- WRITTEN REQUEST -
Please pick out and copy every line below that contains the string "arrow". Matches must have the same case.

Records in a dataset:
▬▬▬▬▬▬▬▬▬▬
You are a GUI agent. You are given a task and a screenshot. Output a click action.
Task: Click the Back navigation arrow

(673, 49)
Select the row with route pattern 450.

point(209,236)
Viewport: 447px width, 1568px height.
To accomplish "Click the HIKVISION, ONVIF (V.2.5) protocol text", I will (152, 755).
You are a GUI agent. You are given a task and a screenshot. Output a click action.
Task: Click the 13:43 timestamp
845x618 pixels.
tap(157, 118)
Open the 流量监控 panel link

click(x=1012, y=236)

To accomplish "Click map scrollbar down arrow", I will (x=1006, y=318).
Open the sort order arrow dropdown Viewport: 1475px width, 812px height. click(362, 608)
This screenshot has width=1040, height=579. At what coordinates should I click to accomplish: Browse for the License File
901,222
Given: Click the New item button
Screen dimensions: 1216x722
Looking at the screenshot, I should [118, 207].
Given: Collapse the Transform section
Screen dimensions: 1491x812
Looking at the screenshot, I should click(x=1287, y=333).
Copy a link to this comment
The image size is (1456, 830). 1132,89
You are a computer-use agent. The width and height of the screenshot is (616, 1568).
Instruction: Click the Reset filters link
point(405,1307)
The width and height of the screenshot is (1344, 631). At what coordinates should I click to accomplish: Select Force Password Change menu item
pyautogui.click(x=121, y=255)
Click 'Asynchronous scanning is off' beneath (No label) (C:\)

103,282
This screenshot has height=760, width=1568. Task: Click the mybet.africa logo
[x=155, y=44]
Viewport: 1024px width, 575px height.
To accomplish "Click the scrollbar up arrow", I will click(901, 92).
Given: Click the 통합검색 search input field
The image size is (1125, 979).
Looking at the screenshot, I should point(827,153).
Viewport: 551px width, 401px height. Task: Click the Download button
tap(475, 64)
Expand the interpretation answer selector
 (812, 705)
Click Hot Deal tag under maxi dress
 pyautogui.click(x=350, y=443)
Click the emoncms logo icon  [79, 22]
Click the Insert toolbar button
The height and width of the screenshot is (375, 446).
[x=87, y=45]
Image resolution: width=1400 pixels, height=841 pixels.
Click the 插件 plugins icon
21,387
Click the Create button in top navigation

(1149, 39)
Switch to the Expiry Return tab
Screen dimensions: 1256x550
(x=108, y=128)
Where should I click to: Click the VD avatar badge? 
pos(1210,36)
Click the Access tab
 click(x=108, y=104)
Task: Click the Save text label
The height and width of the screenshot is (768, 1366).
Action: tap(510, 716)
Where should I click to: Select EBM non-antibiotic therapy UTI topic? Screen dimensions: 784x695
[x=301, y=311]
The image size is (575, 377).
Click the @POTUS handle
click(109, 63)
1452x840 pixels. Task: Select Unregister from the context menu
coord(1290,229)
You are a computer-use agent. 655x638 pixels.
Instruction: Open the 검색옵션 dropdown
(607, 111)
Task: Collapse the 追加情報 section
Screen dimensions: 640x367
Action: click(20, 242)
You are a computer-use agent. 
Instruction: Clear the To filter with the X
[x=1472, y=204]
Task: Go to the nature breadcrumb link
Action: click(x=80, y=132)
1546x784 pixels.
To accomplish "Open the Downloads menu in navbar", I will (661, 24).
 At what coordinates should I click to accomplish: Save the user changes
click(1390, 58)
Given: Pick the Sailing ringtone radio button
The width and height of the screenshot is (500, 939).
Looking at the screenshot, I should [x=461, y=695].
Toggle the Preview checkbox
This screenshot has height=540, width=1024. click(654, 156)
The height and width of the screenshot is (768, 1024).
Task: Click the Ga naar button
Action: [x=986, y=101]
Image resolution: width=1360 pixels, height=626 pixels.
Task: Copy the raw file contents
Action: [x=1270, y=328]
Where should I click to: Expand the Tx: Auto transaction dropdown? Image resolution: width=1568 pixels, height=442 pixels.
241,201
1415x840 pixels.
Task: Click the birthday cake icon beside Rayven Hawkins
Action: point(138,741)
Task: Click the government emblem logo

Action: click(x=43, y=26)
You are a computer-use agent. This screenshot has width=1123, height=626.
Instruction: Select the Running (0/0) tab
▬▬▬▬▬▬▬▬▬▬
- RIGHT ANSWER -
Task: Click the Back navigation arrow
To accomplish "Click map scrollbar down arrow", I will (x=1006, y=318).
Open the sort order arrow dropdown Viewport: 1475px width, 812px height. click(362, 608)
To accomplish "Click the scrollbar up arrow", I will click(901, 92).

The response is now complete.